Ieri, 3 gennaio, alle 10 del mattino, sono stati rubati alcuni monili della mostra "Tesori di Moghul e dei Maharaja" del Palazzo Ducale. Pronto l'intervento delle forze dell'ordine. I gioielli avrebbero un costo che si aggirerebbe intorno a qualche milione di euro. L'esposizione, posta all'interno della sala dello Scrutinio, accoglie per la prima volta nel nostro Paese 270 pietre preziose e gioielli di origine indiana dal XVI al XX secolo della collezione di Al Thani.

La questura di Venezia: chiamati gli esperti delle forze dell'ordine di Roma

Il Questore della città di Venezia, Vito Gagliardi ha annunciato che sono stati chiamati gli esperti delle forze dell'ordine di Roma per indagare sul furto accaduto in tarda mattinata.

"E' fondamentale comprendere cosa non è andato per verso giusto, in quanto è stata aperta una teca come se fosse una normale scatola, mentre l'impianto d'allarme, se ha suonato, è partito in ritardo", ha aggiunto il Questore del capoluogo veneto. I gioielli derubati non sarebbero i "pezzi forti" dell'esposizione e i loro scatti sono già stati mandati a Londra nel Regno Unito, dai custodi degli stessi, per un giusto riconoscimento e una determinazione del valore.

Secondo le prime notizie provenienti da alcuni siti d'informazione, a effettuare il furto sarebbero state due persone: una scassinava la teca e l'altra la copriva.

Le telecamere avrebbero individuato due responsabili del furto

I filmati delle telecamere della videosorveglianza avrebbero individuato due responsabili. Quello che ha aperto la teca si è impadronito, nascondendosi gli oggetti preziosi in tasca, di vari oggetti, tra cui una spilla in oro e due orecchini, per un costo doganale stimato di 30 mila euro.

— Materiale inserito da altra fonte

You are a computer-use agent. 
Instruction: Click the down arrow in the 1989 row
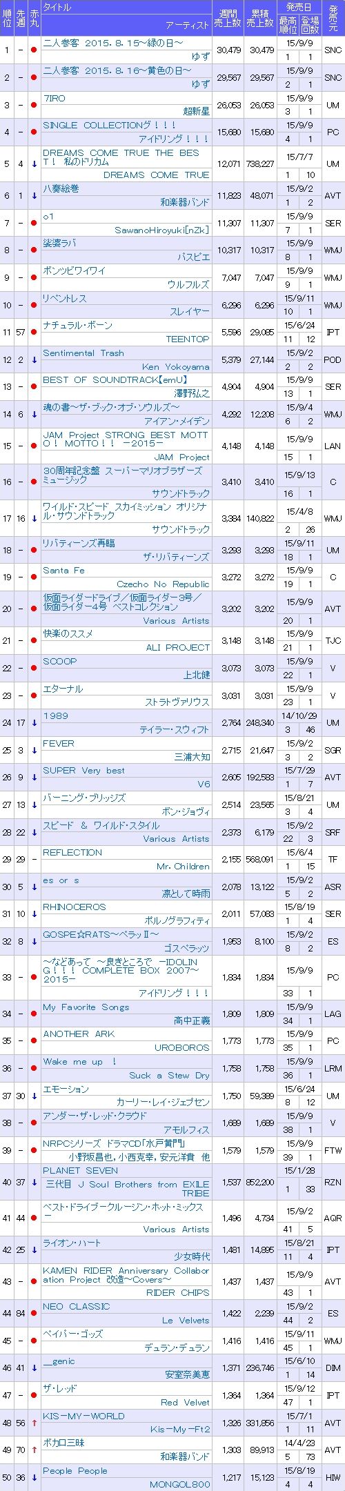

l valore reale sarebbe molto più alto. Secondo quanto è emerso, sarebbero opere d'arte di poco valore rispetto all'intera collezione di Al Thani. Inoltre, pare che l'impianto d'allarme abbia suonato, ma la reazione dei controlli - a causa del numero delle sale e del fatto che i responsabili del furto si siano mischiati tra le numerose persone - non è riuscita ad intralciare i malfattori. Sul luogo le forze dell'ordine sono intervenute per prime, mentre le ricerche sono state assegnate alla pubblica sicurezza del territorio.

Secondo quanto ha spiegato il questore Gagliardi, i presunti malviventi sarebbero ladri professionisti con un'elevatissima conoscenza tecnologica che avrebbe permesso loro di aprire la teca senza romperla.